There still may be limitations with the intratumoral injection. Additionally, consider the skill required for intratumoral injection and the comparability challenge when conducting multicenter clinical trials.

CTA:  Yes — what are the risks associated with in vivo versus ex vivo administration of CAR-T?

Dr Levine: So, I’m aware of the Sangamo trial in Hurler syndrome [Editor’s note: Sangamo Therapeutics is examining in vivo gene-editing approaches for the treatment of mucopolysaccharidosis I, or MPS I. Specifically, the company is studying investigational drug SB-318; ClinicalTrials.gov Identifier: NCT02702115]. I’m not a Hurler syndrome expert to know enough about the on-target and expected efficiency with delivery, but that always is a question with in vivo administration of a gene.
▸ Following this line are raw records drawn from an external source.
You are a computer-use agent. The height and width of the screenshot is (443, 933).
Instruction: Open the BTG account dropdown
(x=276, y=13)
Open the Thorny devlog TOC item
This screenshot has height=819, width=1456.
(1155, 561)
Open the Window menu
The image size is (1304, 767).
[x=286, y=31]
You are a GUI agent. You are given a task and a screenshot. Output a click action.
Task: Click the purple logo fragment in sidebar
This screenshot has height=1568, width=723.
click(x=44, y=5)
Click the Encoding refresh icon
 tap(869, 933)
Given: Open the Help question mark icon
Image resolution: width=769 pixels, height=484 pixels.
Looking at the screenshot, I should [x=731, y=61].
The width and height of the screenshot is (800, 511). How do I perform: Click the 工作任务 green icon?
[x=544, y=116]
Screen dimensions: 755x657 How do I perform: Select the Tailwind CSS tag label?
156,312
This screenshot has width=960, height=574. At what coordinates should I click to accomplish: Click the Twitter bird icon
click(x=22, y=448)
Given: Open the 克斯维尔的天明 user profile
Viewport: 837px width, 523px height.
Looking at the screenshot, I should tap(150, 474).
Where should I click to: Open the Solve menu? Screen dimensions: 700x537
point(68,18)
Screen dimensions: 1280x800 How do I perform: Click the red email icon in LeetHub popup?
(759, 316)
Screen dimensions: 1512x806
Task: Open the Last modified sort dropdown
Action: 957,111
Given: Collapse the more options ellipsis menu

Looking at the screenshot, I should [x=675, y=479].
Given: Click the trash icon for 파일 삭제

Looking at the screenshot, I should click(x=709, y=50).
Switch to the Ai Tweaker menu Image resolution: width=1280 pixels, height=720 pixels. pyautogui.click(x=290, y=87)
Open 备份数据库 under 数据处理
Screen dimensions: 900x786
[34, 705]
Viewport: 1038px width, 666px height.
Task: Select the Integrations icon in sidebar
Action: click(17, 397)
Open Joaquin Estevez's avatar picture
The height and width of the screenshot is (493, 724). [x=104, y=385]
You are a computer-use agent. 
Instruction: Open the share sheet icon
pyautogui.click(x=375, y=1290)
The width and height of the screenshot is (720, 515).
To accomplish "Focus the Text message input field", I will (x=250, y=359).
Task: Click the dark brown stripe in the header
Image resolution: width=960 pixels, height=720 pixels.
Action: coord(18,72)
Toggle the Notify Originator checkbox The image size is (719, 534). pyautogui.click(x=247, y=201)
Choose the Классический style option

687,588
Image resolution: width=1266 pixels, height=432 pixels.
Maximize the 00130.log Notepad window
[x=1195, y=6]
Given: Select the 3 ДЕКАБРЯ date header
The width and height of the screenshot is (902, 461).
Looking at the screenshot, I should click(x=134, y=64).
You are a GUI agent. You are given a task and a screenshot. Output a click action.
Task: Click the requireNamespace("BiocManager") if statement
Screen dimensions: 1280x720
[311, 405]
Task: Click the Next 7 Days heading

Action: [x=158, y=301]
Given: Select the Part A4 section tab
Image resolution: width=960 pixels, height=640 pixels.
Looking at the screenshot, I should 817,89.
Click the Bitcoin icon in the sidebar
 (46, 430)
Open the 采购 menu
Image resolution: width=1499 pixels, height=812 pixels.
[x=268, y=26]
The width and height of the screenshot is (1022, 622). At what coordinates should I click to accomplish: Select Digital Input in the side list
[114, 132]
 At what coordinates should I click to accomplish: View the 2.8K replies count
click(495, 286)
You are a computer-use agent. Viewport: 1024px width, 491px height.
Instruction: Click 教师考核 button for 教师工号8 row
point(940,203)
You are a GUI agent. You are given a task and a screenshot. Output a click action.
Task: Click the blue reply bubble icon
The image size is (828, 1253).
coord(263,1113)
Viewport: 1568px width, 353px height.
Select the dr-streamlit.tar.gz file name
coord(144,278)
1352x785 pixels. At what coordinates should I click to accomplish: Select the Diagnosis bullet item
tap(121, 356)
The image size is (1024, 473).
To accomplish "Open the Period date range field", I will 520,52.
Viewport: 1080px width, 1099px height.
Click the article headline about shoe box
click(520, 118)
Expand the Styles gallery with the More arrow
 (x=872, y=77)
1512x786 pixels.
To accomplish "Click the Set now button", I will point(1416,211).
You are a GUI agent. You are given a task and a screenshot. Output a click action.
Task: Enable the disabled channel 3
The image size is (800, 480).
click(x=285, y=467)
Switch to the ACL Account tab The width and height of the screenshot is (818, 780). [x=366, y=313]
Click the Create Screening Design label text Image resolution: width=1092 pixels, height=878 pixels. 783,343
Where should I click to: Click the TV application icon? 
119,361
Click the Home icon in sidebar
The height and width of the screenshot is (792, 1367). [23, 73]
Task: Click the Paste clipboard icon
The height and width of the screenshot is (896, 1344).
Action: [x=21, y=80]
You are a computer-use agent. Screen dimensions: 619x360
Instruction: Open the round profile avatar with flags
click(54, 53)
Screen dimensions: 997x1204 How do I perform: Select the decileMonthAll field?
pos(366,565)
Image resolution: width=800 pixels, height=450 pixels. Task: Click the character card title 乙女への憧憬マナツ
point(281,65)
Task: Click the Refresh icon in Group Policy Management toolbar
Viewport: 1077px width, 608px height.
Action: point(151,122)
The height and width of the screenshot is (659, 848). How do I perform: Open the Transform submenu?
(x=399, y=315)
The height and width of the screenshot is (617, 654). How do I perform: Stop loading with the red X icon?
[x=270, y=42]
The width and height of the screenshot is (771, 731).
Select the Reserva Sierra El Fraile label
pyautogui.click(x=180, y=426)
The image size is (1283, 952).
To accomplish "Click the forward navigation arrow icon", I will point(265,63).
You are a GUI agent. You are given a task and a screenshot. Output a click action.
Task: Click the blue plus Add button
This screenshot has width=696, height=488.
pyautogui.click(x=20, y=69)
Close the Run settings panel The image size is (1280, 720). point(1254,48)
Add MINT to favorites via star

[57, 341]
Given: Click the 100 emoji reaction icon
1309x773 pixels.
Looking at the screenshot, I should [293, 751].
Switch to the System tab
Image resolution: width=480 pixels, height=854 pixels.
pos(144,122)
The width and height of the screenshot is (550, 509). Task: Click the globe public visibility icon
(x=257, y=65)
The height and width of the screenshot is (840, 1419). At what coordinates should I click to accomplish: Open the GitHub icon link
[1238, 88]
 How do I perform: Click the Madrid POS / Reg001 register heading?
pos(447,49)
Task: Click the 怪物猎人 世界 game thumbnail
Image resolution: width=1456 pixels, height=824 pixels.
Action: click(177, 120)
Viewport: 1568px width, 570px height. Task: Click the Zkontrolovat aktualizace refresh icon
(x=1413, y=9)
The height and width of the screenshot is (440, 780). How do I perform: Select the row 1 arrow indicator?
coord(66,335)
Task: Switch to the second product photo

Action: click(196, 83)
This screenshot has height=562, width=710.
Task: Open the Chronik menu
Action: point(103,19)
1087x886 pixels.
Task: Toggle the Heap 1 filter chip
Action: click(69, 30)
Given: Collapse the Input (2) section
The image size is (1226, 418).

Secondly, what is the efficiency of delivery?  With the current expense of producing and testing viral vectors, any vector that does not hit target is a wasted expense.

With gene editing, there has to be enough efficiency in the target cell or the target organ and the absence of off-target effects, and that doesn’t even get at the issues with the CRISPR babies and editing embryos.